▶ Aim of the task
Filter the listing and keep only the lines with the word "accomplish".

*** The data ***

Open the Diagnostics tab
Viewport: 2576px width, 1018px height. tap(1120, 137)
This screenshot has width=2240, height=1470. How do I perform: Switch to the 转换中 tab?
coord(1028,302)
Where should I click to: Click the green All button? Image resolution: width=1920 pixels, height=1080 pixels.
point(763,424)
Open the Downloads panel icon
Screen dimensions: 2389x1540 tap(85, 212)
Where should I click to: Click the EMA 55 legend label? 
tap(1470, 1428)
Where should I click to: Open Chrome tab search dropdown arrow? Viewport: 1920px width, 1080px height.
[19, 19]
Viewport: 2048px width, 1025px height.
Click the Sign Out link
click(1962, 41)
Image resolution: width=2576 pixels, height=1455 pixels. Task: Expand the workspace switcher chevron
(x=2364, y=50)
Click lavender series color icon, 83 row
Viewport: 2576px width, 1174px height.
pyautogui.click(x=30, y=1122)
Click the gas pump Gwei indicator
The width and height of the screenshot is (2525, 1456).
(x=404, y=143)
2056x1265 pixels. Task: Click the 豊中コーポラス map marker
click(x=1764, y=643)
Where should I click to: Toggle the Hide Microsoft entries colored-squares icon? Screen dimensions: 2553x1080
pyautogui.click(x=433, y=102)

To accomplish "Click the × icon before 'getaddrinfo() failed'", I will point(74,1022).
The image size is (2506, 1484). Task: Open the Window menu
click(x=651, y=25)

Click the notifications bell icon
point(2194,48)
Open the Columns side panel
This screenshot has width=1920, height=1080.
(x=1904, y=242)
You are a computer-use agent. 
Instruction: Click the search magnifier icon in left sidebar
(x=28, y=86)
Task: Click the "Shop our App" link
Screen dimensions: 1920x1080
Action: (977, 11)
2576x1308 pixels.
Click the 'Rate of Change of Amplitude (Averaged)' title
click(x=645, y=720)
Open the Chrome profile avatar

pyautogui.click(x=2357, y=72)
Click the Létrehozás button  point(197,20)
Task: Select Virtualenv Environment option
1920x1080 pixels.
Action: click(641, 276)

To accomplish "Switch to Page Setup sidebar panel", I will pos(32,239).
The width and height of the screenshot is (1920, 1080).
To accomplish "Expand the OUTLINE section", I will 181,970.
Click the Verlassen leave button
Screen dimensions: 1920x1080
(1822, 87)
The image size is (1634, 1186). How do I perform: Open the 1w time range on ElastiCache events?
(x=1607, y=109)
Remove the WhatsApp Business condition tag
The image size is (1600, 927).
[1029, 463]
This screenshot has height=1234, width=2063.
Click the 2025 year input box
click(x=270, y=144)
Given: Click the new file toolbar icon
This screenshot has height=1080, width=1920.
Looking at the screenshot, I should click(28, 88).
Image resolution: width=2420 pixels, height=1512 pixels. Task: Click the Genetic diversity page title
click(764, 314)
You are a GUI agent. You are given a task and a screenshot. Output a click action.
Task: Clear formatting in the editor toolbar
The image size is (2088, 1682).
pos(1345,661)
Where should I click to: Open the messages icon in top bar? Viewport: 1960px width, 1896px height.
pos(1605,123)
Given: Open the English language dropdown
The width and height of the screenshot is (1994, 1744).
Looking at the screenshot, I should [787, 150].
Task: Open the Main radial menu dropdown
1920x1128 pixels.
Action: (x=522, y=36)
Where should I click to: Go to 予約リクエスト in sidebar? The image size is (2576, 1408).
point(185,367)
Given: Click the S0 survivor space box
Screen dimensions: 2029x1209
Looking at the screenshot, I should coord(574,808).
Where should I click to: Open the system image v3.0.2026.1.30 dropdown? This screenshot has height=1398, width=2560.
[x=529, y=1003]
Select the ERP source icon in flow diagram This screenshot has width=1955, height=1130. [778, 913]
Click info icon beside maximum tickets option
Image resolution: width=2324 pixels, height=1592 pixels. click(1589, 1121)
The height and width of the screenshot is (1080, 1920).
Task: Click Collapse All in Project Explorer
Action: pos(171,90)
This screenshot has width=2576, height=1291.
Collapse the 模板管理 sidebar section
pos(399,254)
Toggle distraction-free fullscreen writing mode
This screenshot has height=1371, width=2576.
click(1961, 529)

*** End of The data ***

▶ Task response
To accomplish "Click the × icon before 'getaddrinfo() failed'", I will point(74,1022).
To accomplish "Switch to Page Setup sidebar panel", I will pos(32,239).
To accomplish "Expand the OUTLINE section", I will 181,970.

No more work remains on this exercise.